*MATERIAL PROVIDED*:
######
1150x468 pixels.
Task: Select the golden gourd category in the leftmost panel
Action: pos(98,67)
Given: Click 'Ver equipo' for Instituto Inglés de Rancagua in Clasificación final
######
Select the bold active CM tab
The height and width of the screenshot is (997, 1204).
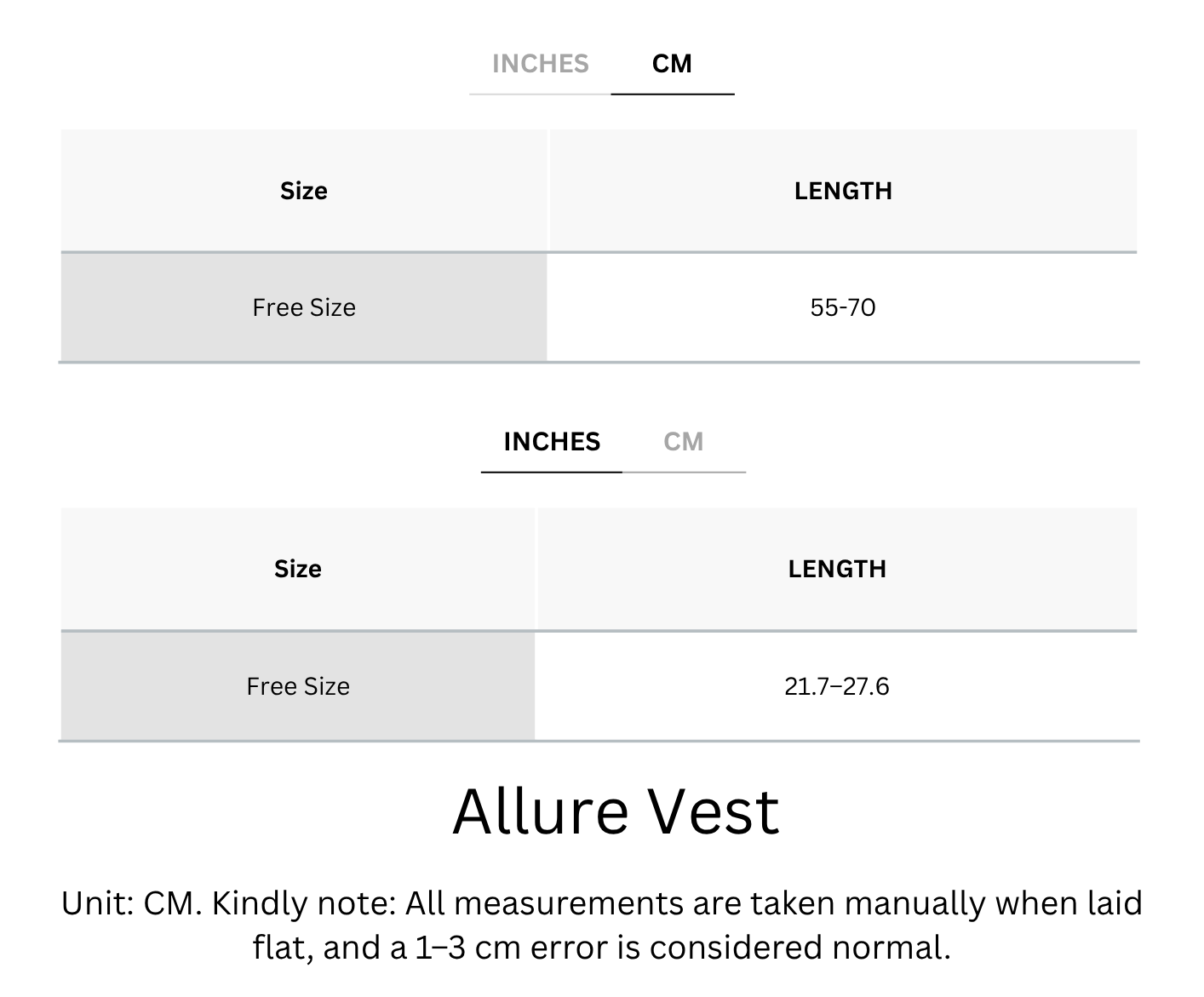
######
*TASK DESCRIPTION*:
Write out the lines from the line with "1150x468 pixels." up to and including the line with "Given: Click 'Ver".

*FINISHED TASK*:
1150x468 pixels.
Task: Select the golden gourd category in the leftmost panel
Action: pos(98,67)
Given: Click 'Ver equipo' for Instituto Inglés de Rancagua in Clasificación final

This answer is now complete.